Trends in the Gig Economy: Will the Need for Due Diligence Increase?

Although the Gig Economy is not a new concept in the U.S., it has seen some significant growth in the last few years, not surprisingly due to technological developments. According to a 2015 study by the American Action Forum, the number of workers in the gig economy grew from 8.8 percent in 2002 to 14.4 percent in 2014. Furthermore, independent contract workers grew by 2.1 million people from 2010 to 2014. The growth of the gig economy is sure to have first hand effects on the employment sector in more than one way.
By Ariella Serman
August 2, 2020

What’s the Gig on the Gig economy?

The term ‘gig economy’ was created during the financial crisis of 2007-2009 when many people started to make a living through gigging—working part-time jobs whenever and wherever available in order to supplement their lack of stable income. Today, gig workers usually constitute independent contractors, freelancers, self-employed individuals, or any work arrangement outside of the traditional fixed income-earning activities.

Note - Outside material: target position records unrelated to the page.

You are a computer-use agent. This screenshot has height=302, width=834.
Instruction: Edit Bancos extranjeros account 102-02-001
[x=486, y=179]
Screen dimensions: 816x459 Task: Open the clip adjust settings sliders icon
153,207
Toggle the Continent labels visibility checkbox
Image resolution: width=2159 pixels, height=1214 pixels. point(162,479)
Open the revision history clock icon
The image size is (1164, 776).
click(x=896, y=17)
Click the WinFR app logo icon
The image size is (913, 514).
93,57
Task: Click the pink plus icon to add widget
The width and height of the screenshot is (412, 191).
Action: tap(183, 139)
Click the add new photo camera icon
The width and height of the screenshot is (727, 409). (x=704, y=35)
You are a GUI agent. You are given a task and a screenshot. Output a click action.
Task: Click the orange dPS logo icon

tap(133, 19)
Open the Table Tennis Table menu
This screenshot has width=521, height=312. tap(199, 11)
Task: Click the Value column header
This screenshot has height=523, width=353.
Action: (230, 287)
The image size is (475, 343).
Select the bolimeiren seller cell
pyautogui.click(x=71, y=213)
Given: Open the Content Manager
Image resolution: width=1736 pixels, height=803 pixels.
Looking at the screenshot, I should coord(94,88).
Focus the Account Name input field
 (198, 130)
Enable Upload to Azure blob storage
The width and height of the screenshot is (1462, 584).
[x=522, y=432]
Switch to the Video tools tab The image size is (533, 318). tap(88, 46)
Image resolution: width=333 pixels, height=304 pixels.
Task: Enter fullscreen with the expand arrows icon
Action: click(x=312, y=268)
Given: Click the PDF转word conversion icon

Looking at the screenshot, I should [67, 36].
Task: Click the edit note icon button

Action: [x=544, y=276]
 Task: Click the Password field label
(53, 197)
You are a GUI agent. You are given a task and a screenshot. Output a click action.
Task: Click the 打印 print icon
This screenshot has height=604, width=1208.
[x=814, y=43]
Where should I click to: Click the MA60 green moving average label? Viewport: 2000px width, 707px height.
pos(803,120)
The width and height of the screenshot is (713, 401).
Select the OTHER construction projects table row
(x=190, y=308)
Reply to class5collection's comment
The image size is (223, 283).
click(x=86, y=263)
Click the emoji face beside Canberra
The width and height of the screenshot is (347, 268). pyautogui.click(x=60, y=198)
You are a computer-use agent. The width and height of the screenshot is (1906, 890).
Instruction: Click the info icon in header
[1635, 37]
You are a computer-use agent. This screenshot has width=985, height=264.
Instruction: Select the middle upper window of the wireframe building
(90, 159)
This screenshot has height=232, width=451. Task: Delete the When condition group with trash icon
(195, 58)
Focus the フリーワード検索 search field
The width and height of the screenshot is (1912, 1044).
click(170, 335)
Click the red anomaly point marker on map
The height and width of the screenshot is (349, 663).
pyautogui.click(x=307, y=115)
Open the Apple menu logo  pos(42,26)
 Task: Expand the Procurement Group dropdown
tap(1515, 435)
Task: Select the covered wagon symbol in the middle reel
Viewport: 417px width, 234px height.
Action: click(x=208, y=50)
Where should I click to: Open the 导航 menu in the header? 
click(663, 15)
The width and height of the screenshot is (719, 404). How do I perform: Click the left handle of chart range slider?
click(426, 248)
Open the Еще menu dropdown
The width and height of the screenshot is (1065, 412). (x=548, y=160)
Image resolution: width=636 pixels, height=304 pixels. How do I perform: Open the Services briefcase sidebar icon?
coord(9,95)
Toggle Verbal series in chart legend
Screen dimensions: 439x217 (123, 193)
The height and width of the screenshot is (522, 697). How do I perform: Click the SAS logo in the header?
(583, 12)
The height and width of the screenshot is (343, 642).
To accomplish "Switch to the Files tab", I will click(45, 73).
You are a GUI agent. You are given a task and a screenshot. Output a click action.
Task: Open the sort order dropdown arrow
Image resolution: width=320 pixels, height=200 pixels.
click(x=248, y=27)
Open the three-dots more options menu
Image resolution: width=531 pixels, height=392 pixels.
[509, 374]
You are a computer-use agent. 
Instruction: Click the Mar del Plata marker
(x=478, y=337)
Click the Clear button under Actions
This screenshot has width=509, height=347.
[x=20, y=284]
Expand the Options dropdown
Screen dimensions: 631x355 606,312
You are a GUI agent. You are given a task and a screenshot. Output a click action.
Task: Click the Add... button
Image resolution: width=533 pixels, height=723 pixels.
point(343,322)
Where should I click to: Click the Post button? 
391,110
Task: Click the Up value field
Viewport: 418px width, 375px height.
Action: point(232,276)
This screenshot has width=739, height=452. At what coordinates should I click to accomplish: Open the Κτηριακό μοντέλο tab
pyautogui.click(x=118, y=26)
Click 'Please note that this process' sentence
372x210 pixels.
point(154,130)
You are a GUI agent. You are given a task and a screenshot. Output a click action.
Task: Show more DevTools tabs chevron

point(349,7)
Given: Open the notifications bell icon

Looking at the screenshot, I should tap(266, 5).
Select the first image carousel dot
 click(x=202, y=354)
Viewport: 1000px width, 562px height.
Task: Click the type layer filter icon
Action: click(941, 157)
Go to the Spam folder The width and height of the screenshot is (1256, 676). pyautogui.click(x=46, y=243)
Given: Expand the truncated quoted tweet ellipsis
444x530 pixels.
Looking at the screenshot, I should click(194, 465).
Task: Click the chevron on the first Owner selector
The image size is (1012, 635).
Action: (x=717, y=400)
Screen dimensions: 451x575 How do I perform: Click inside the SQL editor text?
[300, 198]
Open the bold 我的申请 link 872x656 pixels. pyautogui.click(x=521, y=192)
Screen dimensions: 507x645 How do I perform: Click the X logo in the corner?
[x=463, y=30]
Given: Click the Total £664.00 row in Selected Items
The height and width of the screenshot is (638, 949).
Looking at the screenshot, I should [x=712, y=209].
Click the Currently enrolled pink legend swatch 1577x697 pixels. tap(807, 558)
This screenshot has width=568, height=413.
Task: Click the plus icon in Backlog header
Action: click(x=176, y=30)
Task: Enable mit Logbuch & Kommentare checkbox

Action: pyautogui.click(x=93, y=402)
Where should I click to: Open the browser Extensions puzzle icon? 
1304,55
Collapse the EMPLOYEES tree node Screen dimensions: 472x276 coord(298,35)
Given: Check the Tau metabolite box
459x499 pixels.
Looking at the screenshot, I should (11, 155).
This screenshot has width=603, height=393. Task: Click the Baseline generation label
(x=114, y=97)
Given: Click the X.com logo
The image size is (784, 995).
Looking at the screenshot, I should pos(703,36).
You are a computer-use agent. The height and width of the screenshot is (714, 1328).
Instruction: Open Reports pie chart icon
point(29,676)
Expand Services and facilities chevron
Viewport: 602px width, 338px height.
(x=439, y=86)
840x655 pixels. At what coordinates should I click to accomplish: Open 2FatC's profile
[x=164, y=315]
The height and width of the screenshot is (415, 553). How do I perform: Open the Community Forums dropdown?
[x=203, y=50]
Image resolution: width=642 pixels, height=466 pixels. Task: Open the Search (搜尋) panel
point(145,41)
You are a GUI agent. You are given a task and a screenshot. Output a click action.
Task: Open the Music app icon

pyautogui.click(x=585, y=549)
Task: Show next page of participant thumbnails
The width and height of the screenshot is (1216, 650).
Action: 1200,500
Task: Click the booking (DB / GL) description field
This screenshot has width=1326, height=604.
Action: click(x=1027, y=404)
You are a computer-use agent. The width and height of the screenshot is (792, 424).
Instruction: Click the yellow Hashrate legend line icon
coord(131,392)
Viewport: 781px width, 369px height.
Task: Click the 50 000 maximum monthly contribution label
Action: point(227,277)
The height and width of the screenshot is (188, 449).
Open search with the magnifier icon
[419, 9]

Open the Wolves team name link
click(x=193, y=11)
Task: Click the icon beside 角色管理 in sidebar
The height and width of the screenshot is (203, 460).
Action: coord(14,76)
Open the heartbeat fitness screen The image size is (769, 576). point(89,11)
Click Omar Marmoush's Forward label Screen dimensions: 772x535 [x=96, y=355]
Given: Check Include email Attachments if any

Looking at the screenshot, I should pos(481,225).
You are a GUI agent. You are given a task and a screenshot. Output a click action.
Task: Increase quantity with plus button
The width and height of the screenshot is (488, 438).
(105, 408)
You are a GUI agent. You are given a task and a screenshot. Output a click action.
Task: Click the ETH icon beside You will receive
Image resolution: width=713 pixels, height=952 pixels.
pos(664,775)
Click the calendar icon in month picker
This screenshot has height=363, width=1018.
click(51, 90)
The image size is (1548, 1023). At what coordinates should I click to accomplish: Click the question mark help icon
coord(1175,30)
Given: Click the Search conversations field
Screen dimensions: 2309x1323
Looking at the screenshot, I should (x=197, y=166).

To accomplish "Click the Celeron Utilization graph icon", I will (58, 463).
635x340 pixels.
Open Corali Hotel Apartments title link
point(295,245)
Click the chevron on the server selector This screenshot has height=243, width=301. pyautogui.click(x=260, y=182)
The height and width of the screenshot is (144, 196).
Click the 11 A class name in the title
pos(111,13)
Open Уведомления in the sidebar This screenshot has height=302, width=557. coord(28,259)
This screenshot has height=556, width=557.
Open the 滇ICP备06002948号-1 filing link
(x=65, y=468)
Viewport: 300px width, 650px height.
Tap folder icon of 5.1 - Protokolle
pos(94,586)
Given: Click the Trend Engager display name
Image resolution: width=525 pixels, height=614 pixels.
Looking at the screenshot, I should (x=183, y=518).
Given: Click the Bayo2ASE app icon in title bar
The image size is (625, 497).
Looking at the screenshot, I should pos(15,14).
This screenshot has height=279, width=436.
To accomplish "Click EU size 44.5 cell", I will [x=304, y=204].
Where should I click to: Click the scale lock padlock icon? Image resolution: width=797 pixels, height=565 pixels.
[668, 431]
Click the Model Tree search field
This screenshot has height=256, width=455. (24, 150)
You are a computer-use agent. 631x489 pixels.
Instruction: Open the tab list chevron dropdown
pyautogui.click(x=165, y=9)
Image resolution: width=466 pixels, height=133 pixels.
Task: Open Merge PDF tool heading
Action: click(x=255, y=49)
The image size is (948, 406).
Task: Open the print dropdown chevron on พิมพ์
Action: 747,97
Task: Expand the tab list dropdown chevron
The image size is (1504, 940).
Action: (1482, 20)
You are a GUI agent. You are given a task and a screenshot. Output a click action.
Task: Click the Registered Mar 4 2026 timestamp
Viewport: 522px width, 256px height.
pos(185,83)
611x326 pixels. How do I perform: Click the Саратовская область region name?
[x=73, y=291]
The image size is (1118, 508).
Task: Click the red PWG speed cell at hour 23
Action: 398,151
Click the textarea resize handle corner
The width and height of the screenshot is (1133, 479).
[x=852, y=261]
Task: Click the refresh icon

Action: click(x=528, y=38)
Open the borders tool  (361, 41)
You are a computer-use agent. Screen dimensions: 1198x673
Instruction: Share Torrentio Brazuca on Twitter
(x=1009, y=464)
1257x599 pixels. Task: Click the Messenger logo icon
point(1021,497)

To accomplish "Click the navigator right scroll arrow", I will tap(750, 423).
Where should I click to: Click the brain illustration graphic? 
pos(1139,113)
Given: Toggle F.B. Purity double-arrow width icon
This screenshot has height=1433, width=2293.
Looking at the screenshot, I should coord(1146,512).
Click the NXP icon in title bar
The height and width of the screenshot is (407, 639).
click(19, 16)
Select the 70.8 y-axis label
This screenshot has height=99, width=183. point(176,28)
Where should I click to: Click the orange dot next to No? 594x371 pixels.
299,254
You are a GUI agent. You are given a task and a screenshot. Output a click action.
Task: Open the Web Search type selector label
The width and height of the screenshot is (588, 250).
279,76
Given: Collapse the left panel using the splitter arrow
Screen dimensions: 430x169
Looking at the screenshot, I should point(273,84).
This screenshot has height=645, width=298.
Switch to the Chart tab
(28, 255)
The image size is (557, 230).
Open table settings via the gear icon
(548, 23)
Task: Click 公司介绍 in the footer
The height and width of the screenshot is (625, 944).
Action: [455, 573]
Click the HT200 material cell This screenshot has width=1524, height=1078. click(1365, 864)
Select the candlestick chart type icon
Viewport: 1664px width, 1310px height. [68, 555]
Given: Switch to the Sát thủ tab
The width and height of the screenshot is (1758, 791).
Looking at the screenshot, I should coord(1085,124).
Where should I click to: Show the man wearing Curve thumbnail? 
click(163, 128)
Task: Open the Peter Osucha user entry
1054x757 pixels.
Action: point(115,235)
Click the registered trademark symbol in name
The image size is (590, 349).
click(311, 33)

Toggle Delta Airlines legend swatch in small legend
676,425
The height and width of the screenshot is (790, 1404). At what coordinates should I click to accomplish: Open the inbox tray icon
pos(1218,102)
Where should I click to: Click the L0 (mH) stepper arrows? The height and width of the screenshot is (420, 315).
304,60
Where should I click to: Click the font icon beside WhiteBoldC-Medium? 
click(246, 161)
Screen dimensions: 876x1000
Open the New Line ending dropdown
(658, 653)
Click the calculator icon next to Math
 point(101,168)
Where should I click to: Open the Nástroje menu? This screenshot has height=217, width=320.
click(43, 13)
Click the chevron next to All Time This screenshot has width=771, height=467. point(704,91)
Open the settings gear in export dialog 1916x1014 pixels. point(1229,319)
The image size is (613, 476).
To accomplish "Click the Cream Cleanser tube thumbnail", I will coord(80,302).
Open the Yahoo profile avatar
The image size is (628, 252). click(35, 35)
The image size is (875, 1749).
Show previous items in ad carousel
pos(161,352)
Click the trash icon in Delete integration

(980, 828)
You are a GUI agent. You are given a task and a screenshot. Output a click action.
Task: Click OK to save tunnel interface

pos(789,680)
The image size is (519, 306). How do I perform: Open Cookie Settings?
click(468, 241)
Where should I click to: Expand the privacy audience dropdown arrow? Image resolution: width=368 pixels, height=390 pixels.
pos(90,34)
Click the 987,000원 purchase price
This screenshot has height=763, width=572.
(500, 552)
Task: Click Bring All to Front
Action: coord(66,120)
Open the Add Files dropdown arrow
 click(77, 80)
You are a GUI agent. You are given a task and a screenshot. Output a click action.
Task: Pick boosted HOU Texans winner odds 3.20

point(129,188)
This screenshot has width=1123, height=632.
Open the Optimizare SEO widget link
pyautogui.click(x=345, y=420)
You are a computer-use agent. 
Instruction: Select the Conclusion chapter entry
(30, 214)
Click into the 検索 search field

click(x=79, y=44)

Although the exact definition of a gig economy worker has not been succinctly defined, the American Action Forum report estimated that with a narrower definition of the gig economy (eliminating some positions that are arguably related) this sector grew from 18.9 million to 20.5 million workers and, with a broader definition, grew from 26 million 29.7 million workers from 2002 to 2014. In the latter half of this time period, between 2010 and 2014, the number of independent contract workers increased by 2.1 million people, which accounted for 28.8 percent of all jobs added in the workforce during that time period.

Due Diligence in the Gig Economy

With the growth of the gig economy, there is an increasing number of background checks that will have to be performed on all of these workers. Take for example the car-sharing services, Uber and Lyft. Although they had conducted lower-level background checks previously, both companies have reported an increase in their investment in due diligence on their drivers to ensure the safety and security of their riders. This announcement came after media backlash about both companies in which various sexual misconduct and assault allegations were brought forth on their drivers. Uber released a statement claiming that, in 2017 alone, more than 200,000 people failed their background check process.

The challenge with performing background checks on gig workers is that employers and clients want quick and easy assurance that the independent worker is clear so they can begin work activities as soon as possible. As the hiring process is shorter and less complex, employers want the due diligence process to be shorter as well. However, seeking surface-level assurance rather than delving into the details to uncover the truth can result in unsound and negligent due diligence operations.

Screening Still Worth It

Despite the complications with performing background checks on gig workers, screening is beneficial to businesses, as it ensures higher quality job candidates, an increased level of safety and security, and enhanced regulatory compliance. However, businesses may have to adapt the screening process for independent contract workers based on the nature or demands of the job.

Melissa Sorenson, the executive director of the National Association of Professional Background Screeners stated that, “Background screening is not one-size-fits-all… Employers are getting much better at recognizing they need to tailor a background screening program.”

Using independent third-party companies that specialize in background checks in specific industries can be useful in the gig economy as these firms know what type of below-the-surface information to look for to unearth suspicious behavior. For example, investment firms that use a background check company that specializes in the finance industry for preinvestment checks would also find it fruitful to use that same company in their hiring processes. This is due to the fact that the company would be well-versed in discovering the nuances that are of primary importance to the industry. Additionally, some firms give businesses the power to customize their flags, enabling a white-glove service that protects employers and employees alike.

Wrapping Up the Gigging Jig

Although the screening process may be slightly different for gig workers than for full-time employees, the need to conduct due diligence is critical for both types to create healthy and meaningful working relationships.

Conducting background checks on the gig economy creates a proliferation of trust because it allows the employer to be confident that the employee/contractor will complete the job to the standards that are necessary both personally and professionally.